THE TASK –
Scan the lines below for "magnifier" and copy the matches.

AVAILABLE DATA –
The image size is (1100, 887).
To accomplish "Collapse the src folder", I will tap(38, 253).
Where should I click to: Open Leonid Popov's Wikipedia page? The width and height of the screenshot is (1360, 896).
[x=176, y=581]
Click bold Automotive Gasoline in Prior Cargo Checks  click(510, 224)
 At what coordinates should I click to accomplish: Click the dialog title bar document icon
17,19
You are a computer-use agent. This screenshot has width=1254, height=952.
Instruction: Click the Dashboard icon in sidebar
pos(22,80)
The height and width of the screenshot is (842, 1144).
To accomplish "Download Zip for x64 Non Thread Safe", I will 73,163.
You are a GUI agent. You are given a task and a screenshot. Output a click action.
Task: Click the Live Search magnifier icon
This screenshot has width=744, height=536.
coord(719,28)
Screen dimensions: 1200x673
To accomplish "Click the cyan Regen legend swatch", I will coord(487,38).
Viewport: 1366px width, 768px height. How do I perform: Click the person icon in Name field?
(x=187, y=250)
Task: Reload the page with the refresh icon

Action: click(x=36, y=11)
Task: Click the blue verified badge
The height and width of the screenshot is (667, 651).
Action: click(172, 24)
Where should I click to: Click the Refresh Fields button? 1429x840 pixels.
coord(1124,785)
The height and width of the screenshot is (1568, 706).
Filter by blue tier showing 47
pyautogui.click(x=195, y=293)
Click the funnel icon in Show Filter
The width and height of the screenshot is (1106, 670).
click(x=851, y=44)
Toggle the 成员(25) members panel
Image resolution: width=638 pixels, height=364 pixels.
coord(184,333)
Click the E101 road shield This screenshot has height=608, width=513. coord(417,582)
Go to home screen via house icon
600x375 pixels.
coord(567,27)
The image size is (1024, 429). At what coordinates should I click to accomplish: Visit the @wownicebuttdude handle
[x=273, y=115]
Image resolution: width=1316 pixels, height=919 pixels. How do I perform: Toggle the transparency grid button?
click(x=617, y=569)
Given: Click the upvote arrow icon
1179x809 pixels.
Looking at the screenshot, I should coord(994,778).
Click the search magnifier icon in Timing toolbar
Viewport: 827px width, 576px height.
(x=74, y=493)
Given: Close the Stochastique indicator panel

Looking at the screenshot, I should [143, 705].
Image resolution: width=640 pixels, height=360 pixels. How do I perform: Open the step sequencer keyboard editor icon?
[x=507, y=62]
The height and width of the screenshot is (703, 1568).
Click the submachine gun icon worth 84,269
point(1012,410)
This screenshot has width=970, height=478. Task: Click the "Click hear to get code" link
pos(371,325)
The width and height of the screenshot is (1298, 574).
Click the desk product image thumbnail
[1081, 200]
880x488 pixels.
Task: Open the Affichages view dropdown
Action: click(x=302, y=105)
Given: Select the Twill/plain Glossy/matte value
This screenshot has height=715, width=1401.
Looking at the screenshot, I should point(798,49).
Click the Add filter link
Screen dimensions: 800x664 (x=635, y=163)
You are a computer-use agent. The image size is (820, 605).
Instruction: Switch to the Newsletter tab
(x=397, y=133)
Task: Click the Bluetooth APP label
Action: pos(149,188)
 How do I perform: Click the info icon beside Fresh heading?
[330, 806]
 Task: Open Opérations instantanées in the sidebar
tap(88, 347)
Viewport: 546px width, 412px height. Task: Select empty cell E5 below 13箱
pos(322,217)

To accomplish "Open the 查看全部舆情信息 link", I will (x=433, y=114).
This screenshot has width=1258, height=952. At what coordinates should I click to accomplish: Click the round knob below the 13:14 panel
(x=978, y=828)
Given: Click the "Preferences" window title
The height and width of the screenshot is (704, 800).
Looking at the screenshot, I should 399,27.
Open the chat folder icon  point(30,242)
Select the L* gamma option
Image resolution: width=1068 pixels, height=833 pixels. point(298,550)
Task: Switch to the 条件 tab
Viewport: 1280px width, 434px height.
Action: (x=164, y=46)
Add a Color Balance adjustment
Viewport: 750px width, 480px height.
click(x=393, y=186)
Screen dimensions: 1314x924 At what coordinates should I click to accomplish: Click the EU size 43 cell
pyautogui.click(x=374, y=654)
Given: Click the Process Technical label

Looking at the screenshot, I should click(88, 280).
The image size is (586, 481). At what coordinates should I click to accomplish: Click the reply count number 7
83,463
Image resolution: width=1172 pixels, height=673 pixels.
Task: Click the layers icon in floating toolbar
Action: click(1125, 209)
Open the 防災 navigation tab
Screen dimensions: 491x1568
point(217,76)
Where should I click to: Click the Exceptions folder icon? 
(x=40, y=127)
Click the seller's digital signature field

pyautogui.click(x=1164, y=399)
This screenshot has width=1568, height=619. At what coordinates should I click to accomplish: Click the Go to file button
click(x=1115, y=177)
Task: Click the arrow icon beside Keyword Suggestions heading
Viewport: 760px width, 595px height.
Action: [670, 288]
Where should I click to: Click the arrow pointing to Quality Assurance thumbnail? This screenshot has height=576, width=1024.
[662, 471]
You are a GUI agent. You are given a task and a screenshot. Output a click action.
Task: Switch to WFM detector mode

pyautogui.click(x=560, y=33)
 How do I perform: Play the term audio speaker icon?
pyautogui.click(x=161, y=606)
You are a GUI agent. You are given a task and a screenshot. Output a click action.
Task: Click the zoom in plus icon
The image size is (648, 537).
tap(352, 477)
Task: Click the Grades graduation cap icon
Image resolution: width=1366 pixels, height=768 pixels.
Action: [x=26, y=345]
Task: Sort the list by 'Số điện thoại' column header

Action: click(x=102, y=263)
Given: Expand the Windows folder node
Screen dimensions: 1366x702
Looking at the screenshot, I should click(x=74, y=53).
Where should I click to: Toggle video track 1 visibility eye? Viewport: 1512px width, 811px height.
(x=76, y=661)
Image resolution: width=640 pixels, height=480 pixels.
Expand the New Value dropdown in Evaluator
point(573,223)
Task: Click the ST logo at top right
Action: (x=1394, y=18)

PROBLEM SOLUTION –
Task: Click the Live Search magnifier icon
Click the search magnifier icon in Timing toolbar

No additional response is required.